Massachusetts IT secretary Mark Nunnelly heads out, public safety undersecretary Curtis Wood comes in

The state's Executive Office of Technology Services and Security will see a change in leadership next month.

After leading the state through a transition to a consolidated IT environment, Massachusetts’ top technology and cybersecurity official will depart state government to spend more time with his family, the office of Gov. Charlie Baker announced on Friday.

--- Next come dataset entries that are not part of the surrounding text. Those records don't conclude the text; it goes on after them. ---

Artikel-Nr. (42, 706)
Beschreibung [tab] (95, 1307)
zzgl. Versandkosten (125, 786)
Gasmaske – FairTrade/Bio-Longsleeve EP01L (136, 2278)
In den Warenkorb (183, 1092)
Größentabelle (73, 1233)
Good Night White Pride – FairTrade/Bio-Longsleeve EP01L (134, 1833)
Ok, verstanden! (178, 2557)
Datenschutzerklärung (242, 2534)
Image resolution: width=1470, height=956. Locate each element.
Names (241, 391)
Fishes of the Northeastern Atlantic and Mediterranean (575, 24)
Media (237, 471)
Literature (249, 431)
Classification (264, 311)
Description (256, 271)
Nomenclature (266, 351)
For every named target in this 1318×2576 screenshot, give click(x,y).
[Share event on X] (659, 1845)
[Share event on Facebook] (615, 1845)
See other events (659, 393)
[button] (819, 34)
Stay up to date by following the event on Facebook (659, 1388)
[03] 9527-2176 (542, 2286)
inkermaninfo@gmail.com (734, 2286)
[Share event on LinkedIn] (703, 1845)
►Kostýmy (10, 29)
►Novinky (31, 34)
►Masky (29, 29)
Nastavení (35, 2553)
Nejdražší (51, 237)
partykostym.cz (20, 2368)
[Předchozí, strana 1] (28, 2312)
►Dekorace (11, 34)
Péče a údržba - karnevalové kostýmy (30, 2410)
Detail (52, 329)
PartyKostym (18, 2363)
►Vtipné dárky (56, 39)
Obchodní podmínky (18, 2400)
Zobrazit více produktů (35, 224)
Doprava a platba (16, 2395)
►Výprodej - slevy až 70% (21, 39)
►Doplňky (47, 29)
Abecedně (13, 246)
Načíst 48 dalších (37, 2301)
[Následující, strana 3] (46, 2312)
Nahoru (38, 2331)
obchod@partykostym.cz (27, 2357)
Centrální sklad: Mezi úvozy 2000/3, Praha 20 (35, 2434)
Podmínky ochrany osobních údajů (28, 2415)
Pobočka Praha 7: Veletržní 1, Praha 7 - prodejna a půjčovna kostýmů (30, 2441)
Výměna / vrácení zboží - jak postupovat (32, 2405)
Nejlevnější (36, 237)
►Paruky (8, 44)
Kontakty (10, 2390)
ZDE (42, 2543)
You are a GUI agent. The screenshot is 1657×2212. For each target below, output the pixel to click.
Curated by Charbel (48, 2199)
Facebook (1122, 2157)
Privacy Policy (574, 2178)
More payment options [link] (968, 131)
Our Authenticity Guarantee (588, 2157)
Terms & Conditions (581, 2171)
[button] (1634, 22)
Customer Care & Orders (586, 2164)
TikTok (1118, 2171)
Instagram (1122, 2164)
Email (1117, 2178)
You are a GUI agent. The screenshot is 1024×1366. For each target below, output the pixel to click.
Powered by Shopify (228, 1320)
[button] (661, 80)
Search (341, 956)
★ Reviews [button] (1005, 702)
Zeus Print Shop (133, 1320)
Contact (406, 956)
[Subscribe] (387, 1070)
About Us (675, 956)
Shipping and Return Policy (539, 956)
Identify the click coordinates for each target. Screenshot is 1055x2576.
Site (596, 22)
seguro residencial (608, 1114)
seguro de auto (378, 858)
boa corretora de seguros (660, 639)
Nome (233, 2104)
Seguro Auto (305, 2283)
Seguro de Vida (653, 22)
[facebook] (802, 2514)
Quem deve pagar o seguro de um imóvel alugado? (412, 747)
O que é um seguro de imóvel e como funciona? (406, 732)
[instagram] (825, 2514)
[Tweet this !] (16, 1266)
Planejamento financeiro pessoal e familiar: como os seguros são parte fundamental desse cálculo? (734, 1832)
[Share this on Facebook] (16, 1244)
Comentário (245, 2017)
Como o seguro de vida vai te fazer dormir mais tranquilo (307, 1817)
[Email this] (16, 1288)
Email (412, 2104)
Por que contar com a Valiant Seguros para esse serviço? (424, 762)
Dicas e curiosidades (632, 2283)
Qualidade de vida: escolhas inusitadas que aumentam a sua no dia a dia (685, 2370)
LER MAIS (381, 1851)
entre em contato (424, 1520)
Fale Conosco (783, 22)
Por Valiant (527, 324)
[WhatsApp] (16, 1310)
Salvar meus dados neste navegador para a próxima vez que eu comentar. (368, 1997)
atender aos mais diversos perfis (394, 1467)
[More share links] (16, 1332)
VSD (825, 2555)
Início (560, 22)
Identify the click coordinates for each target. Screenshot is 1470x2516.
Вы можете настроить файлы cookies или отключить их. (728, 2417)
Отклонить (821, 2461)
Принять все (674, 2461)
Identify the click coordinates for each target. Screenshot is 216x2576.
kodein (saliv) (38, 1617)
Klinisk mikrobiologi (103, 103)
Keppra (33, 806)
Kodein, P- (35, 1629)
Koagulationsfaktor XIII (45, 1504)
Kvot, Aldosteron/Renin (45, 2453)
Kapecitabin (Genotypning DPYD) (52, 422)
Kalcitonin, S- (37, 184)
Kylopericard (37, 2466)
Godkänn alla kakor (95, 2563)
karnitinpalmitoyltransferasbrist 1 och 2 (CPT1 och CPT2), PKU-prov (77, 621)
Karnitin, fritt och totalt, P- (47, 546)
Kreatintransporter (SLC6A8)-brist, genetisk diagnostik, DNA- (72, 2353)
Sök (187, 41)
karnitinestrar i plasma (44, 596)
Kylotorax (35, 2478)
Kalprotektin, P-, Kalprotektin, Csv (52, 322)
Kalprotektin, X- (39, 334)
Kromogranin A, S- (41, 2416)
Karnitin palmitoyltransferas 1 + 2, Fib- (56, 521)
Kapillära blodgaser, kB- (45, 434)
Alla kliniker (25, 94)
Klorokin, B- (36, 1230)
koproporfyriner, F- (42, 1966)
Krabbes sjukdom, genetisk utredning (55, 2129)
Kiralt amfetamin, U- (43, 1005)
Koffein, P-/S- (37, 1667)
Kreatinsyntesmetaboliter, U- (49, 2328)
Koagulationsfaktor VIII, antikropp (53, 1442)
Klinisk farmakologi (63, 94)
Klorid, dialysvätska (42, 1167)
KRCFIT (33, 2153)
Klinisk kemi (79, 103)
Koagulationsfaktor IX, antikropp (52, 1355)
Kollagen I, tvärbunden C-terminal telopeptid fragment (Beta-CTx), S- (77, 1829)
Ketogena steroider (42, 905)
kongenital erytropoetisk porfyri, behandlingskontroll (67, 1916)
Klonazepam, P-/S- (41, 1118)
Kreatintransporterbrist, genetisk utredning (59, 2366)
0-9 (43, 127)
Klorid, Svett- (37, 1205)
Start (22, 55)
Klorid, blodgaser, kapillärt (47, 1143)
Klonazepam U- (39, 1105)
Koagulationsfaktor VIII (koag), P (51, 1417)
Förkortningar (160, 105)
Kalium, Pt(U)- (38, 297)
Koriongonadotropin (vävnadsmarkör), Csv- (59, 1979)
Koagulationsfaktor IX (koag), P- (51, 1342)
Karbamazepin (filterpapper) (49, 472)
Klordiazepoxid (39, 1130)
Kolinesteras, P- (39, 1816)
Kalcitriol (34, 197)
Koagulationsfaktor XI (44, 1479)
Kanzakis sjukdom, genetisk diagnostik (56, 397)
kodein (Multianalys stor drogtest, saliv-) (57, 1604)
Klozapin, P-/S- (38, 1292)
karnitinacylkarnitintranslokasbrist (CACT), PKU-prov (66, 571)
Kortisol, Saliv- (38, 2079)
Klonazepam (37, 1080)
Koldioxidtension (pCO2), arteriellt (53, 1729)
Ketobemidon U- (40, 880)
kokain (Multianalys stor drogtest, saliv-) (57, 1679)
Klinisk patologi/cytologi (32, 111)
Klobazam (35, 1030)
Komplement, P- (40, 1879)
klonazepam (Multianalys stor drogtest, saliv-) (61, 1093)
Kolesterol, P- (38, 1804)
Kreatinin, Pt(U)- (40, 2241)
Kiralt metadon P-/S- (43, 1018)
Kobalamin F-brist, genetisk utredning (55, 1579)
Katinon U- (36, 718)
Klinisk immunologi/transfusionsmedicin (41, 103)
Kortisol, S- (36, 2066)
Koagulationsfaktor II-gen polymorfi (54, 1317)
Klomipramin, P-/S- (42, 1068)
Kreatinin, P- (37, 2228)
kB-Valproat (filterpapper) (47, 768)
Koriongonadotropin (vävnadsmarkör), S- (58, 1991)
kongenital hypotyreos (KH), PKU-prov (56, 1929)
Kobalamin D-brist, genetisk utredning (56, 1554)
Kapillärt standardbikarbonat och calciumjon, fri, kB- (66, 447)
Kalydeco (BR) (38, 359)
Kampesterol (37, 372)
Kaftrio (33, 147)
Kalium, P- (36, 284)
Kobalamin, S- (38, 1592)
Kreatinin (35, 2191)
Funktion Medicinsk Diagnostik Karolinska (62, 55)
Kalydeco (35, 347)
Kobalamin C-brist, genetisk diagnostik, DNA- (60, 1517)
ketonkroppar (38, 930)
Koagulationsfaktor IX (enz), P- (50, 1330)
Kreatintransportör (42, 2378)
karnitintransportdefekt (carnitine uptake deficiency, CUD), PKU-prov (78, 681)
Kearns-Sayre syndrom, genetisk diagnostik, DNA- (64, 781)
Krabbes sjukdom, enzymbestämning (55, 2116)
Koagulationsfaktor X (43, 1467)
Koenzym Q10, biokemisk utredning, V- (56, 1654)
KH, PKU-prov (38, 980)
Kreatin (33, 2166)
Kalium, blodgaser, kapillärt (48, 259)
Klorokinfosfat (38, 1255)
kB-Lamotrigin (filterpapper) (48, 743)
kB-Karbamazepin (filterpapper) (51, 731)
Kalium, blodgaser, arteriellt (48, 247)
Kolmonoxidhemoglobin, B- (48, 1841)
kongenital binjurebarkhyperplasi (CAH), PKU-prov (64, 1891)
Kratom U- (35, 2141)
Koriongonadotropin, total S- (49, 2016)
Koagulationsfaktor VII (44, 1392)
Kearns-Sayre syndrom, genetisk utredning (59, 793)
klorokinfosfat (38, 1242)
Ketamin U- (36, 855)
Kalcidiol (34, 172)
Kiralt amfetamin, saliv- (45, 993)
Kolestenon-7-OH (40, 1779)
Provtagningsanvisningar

Mark Nunnelly, former managing director of private investment firm Bain Capital, joined Baker’s administration in March 2015 as the commissioner of revenue and special adviser to the governor for technology before becoming a Cabinet-level technology and cybersecurity secretary the following year. Nunnelly, who serves the Republican governor as an unpaid official, will be replaced by Curtis Wood, a longtime Massachusetts public safety official and the current undersecretary for the state’s executive public safety oversight agency.

Chief Information Officer Dennis McDermitt and the existing technology team reporting to the secretary will continue in their roles through the official transition on June 18.

“My service in the Baker-Polito Administration has been one of the truly exceptional experiences of my professional career,” Nunnelly said in a press statement.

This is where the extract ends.